Nie na takie wiadomości czekali posiadacze kredytów hipotecznych w złotówkach. Wszystko wskazuje na to, że w obecnym roku nie tylko nie należy spodziewać się obniżenia stóp procentowych, a co za tym idzie zmniejszenia wysokości rat, ale wręcz ich podwyżki. Ostatnie i planowane decyzje rządu Donalda Tuska spowodują wzrost cen w sklepach i opłat za prąd, a co za tym idzie ogólny wzrost inflacji. Można spodziewać się, że Narodowy Bank Polski nie będzie się temu bezczynnie przyglądał i zdecyduje się na interwencję poprzez podniesienie stóp procentowych. Przynajmniej tak uważa poseł PiS Waldemar Buda w latach 2022–2023 minister rozwoju i technologii.
– Dzisiaj z całą odpowiedzialnością można już stwierdzić, że w 2024 roku nie ma szans na obniżki stóp procentowych a wszystko na to wskazuje, że będą decyzję o podwyżkach! Kredytobiorcy najbardziej odczują obecne decyzje.

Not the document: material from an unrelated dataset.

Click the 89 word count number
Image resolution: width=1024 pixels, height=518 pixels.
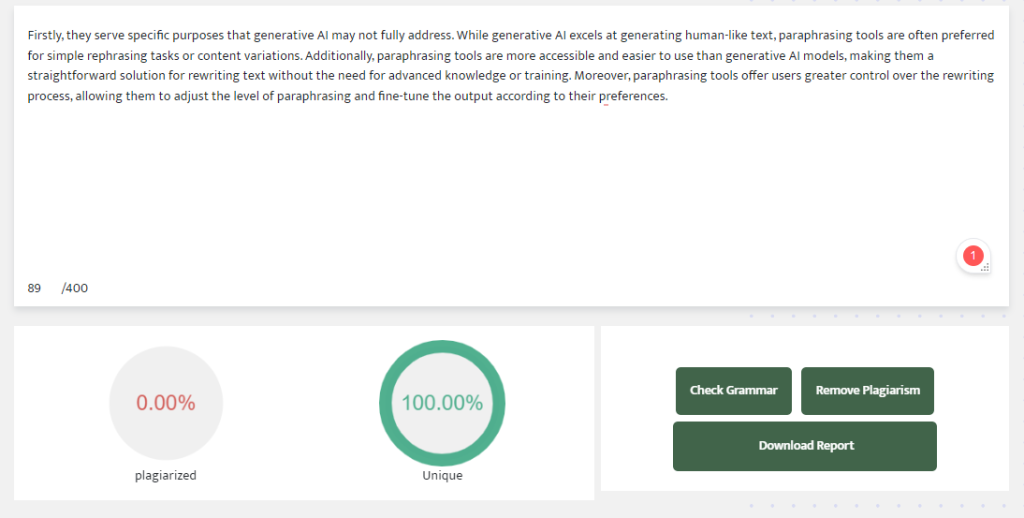(x=34, y=288)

NBP prognozuje, że inflacja przy założeniu VAT-u 5% na żywność i uwolnieniu cen prądu wzrośnie średniorocznie z 3% do 5,7%! Należą się duże podziękowania – napisał z przekąsem na portalu X członek sejmowej Komisji Finansów Publicznych.
Dzisiaj z całą odpowiedzialnoscią można już stwierdzić, że w 2024 roku nie ma szans na obniżki stóp procentowych a wszystko na to wskazuje, że będą decyzję o podwyżkach!

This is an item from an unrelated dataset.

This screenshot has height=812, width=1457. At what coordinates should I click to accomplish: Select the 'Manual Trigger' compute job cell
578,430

Kredytobiorcy najbardziej odczują obecne decyzje.
NBP prognozuje, że inflacja przy założeniu vatu 5% na… pic.twitter.com/6ro57LTRQs— Waldemar Buda (@waldemar_buda) March 13, 2024
Przypomnijmy, że 12 marca minister finansów rządzie Donalda Tuska poinformował, że nie zamierza przedłużać obowiązującej do 30 marca tzw. tarczy żywnościowej, czyli „zerowego VAT-u” na żywność. Oznacza to, że od pierwszego kwietnia więcej zapłacimy za żywność, w tym za podstawowe produkty jak jaja, nabiał, wędliny, owoce i warzywa oraz kasze, mąki czy makarony.
To jednak nie koniec złych wiadomości, wielce prawdopodobne jest, że rząd Tuska nie przedłuży też tzw. tarczy solidarnościowej, która zabezpiecza Polaków przed wysokimi cenami energii. Obowiązuje ona do końca czerwca, ale już dziś słychać głosy, że na jej utrzymanie nie ma pieniędzy w budżecie państwa. Zresztą taki obrót sprawy już w styczniu przewidział senator Grzegorz Bierecki o czym mówił podczas dyskusji na temat ustawy budżetowej.
Wyższe ceny na sklepowych półkach i u dostawców usług spowodują zwiększenie inflacji, na co nie może pozwolić Narodowy Bank Polski, który stoi na straży polskich finansów. Można spodziewać się zatem, że wraz ze wzrostem cen zapadnie decyzja o podwyższeniu stóp procentowych, by ten proces wyhamować. To z kolei najbardziej uderzy we wszystkich kredytobiorców, którym wzrosną raty. Jeżeli zatem mieliście np. kredyt hipoteczny i liczyliście na to, że w tym roku będziecie spłacać mniej, możecie o tym zapomnieć.
Co więcej, przypomnijmy, że nowy rząd planuje drastycznie ograniczyć tzw. wakacje kredytowe. Nie dość, że z projektem ich utrzymania spóźnił się o 3 miesiące, to w dodatku postanowił zaostrzyć kryteria ich przyznawania. W 2022 i 2023 roku do skorzystania z wakacji było uprawnionych 3,4 mln kredytobiorców (skorzystało ok 2 mln) teraz ta liczba wyniesie ok 500 tys.. Oznacza to, że tylko co 7 z dotychczasowych uprawnionych kredytobiorców będzie mógł skorzystać z tego rozwiązania. Skorzystają jak zawsze banki.